As for the rest of us who are not drawn to becoming adoptive parents of these children, it is better to "let them die" than to cause them to die by our deliberate and intentional actions. Especially when those actions cannot offer any reasonable expectation of benefit to the subjects themselves.

"First, do no harm"?
How about someone explaining to me exactly how you can justify refusing to address our current situation, with 6.5 billion humans on the planet and counting, with the toll the tremendous product of (human) population x consumption x inefficiency (the good old I=PAT equation) is taking on nonhuman life, let alone the severe problems we humans will face over the coming decades, while speaking piously about the value of HUMAN (and only human) life?
And, will someone please explain to me, with all we know from medical/biological science in the early years of the Twenty-first century, how we can continue to pretend that we are somehow justified in placing ultimate value on "human" life when it's LIFE on the planet, LIFE in balance within the biosphere, that we should be concerned about?
Thank you very much. I've been waiting at least 30 years to have these things explained to me.

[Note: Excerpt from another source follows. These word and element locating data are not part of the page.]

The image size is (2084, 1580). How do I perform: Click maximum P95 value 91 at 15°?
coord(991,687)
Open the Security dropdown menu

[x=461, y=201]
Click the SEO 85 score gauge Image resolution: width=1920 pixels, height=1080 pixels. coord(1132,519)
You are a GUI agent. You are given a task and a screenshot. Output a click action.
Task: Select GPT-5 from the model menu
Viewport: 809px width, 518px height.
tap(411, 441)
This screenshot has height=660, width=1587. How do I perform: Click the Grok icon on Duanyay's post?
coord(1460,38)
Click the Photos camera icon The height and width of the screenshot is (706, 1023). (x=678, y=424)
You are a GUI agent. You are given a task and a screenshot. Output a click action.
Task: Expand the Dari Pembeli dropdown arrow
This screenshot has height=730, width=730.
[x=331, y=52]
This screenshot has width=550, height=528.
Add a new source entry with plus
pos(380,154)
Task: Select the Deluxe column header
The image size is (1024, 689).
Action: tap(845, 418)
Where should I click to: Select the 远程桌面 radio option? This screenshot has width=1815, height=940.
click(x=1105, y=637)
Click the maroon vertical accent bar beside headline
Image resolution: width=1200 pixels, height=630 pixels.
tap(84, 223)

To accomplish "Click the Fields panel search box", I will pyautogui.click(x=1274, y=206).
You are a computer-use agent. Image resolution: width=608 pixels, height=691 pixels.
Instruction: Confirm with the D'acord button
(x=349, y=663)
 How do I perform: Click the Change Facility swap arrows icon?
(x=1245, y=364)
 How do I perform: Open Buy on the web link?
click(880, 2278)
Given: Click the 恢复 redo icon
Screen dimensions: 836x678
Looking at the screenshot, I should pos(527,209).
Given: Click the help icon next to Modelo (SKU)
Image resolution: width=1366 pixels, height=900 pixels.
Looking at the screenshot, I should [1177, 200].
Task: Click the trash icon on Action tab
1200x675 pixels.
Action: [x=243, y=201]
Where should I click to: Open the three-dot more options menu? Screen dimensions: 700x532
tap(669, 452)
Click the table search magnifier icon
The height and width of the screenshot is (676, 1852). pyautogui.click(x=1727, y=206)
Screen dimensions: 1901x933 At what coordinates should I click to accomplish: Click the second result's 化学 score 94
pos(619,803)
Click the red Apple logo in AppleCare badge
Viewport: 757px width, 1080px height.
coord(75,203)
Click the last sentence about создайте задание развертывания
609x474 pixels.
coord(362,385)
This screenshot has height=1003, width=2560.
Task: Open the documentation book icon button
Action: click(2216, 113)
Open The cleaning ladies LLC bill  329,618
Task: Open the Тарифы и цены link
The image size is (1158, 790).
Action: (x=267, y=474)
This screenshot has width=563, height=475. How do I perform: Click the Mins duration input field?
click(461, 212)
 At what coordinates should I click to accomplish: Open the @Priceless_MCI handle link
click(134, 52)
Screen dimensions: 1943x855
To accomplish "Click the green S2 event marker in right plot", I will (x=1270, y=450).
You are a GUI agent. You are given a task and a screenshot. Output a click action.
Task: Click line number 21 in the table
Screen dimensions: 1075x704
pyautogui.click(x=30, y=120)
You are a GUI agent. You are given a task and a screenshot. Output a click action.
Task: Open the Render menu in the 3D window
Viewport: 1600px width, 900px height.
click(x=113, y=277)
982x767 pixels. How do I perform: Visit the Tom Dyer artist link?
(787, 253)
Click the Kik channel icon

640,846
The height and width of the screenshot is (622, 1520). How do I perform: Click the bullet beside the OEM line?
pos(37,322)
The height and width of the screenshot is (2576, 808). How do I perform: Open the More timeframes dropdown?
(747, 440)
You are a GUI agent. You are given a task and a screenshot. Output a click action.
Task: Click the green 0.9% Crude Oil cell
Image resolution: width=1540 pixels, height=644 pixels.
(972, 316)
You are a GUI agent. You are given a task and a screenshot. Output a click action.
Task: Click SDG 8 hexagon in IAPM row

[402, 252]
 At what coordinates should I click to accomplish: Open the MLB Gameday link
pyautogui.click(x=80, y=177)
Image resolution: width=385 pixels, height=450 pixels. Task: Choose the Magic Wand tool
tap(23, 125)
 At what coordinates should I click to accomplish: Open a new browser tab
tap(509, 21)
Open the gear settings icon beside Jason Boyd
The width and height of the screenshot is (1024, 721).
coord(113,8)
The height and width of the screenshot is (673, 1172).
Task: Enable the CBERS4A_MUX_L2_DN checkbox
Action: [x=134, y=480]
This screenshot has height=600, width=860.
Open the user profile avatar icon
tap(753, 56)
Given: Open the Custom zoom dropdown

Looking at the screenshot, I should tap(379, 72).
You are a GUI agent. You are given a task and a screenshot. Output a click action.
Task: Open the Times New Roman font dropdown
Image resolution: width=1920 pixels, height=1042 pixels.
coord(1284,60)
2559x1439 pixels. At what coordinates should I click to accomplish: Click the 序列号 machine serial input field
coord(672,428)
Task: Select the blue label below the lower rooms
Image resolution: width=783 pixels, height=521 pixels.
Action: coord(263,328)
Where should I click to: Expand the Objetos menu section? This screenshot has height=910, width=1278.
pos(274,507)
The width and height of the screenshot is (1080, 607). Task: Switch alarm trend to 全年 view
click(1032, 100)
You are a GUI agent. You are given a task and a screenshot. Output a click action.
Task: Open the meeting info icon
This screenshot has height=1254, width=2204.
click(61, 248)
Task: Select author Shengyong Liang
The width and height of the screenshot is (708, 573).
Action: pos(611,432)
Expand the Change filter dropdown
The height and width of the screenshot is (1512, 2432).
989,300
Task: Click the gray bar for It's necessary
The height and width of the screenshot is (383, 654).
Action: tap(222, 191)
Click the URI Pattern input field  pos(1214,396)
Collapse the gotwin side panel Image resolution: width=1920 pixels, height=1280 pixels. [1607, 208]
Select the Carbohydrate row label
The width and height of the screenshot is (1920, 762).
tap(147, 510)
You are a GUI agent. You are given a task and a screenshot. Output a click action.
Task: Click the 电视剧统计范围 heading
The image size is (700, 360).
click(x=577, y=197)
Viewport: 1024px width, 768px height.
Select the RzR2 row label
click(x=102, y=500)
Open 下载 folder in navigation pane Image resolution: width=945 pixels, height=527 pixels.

Ronnie Z. Hawkins, M.D., Ph.D.
M.D. 1974 University of Florida College of Medicine
Ph.D. 1994 University of Florida Department of Philosophy

Ronnie, that's an impressive list of academic accomplishments. They go very far to explaining your confusion about things that most children know.
But, to play the academic's game: Why should we pretend that it's life (or, as you would have it, "LIFE") on the planet or life "in balance"(!) within the biosphere that we should be concerned about? What reason do we have for being concerned about those things? It isn't any more self-evident than the idea that human life has value.
And: what on earth does that have to do with the subject of discussion?